Per queste ragioni il Prof. Antonio Negro definì molti decenni fa l’omeopatia una medicina pro-biotica, intendendo con questa parola l’alto significato di valorizzazione della vita che in essa è racchiuso e che in termini medici porta a riconosce nella biologia di un organismo vivente, di un individuo, di ogni persona, potenzialità e capacità uniche, segnate da una vitalità e da una forza di recupero a volte inimmaginabili. In ogni persona e per quanto umanamente possibile.

Con questo spirito, la Scuola Omeopatica italiana ha recentemente aperto a Roma, al Foro Romano, il suo 66° Anno Accademico di studi hahnemanniani. E lo ha voluto dedicare al valore e all’importanza dell’esempio. Una categoria metafisica, quella dell’esempio, a volte desueta, ma proprio per questo ancora più importante in un epoca di profonda crisi e trasformazioni radicali, ci dice la Prof.ssa Salvi.

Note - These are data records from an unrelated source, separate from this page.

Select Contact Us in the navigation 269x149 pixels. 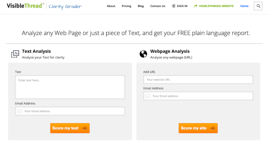tap(157, 6)
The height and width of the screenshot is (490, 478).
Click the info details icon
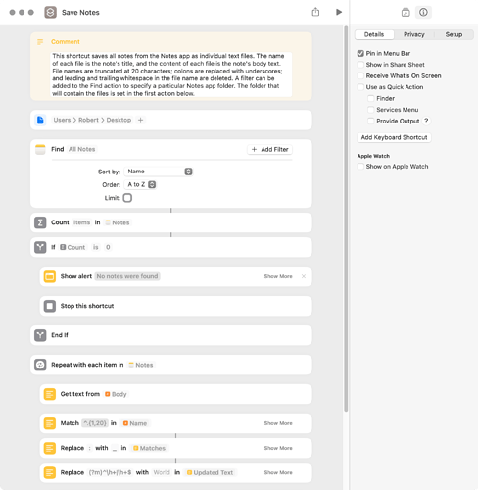(x=423, y=13)
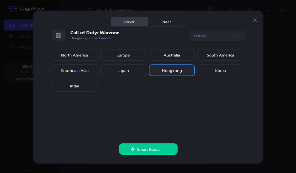Select the Europe server region
The width and height of the screenshot is (296, 173).
pos(123,55)
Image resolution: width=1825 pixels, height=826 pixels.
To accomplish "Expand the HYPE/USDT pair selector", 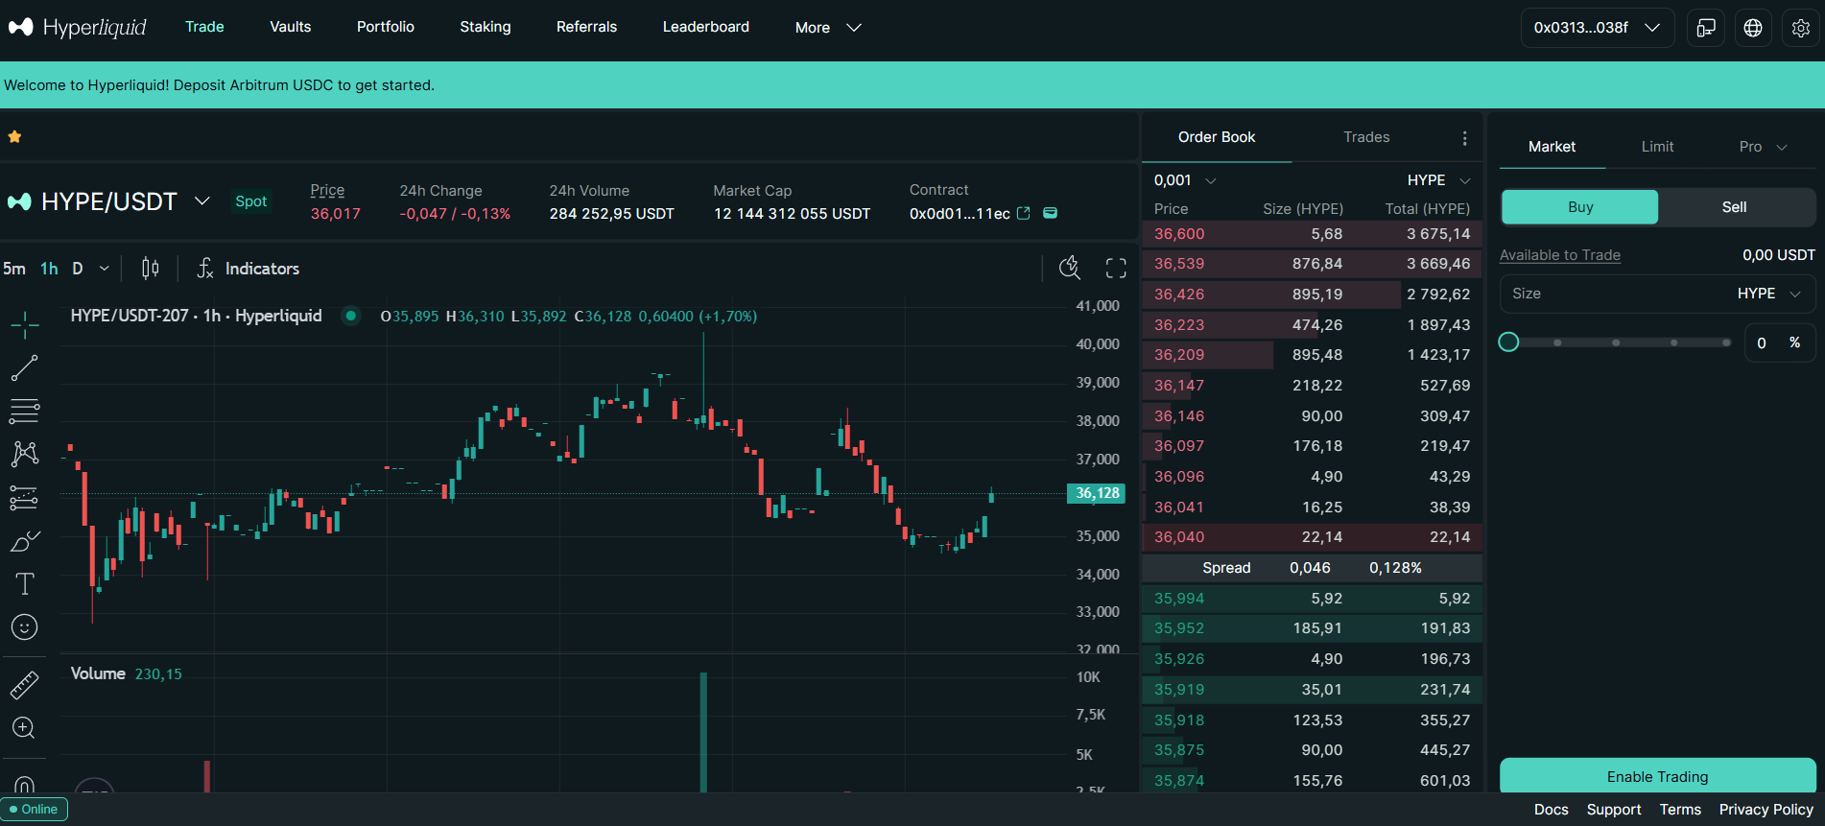I will [x=202, y=201].
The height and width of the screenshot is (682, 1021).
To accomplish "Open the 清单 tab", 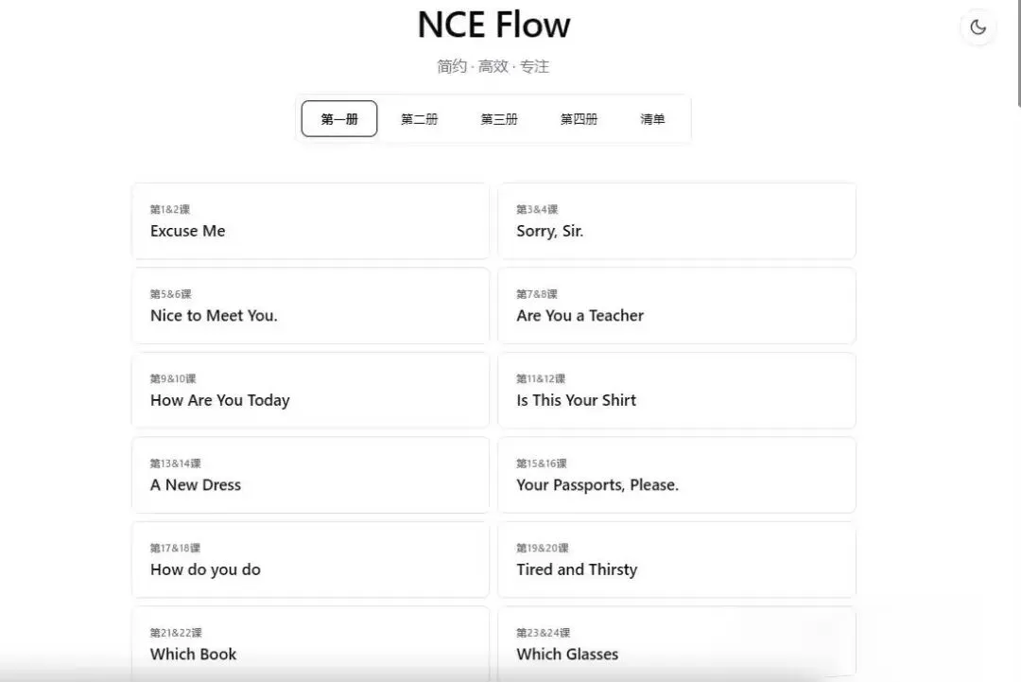I will tap(652, 119).
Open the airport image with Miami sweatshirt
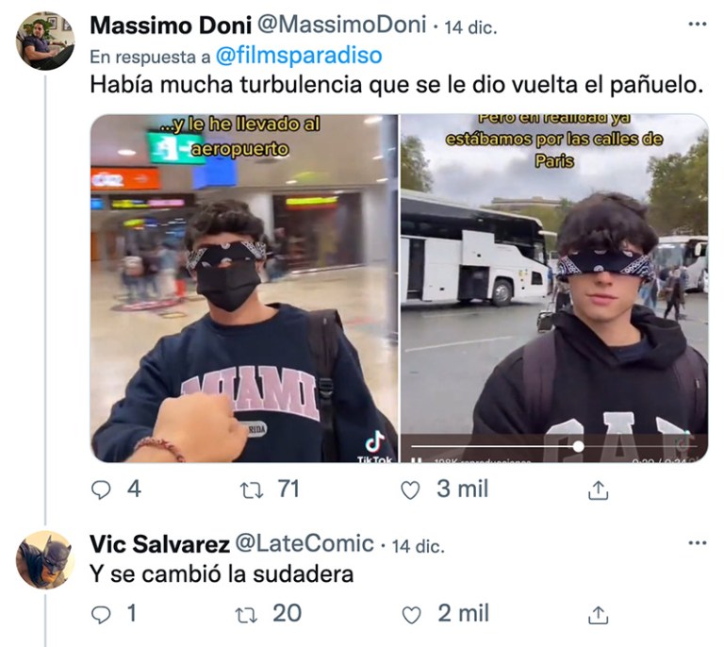724x647 pixels. (244, 289)
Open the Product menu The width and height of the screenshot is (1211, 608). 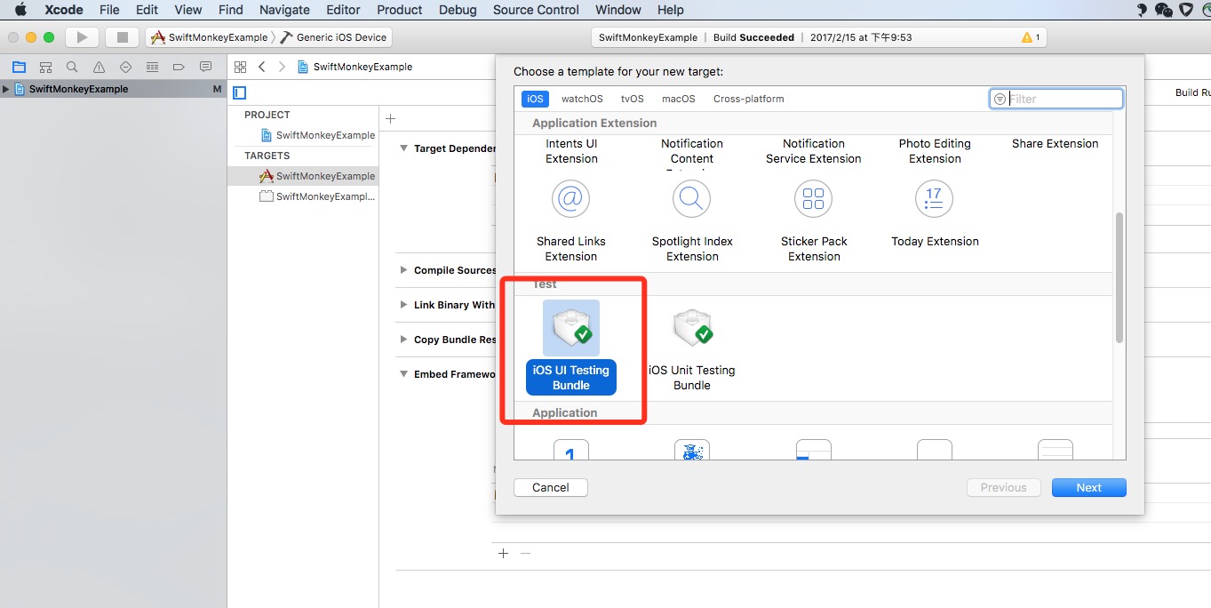click(399, 10)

Quell’esempio che da oltre due secoli tanti ricercatori e medici omeopatici hanno dato e continuano a dare ogni giorno dedicandosi allo studio, alla pratica e alla trasmissione culturale di una disciplina medica che per la sua storia, per le sue metodologie e procedure clinico-terapeutiche, nonché per il suo saper valorizzare l’unità biologica organismica individuale di ciascuna persona umana, è stata giustamente definita medicina neo-ippocratica.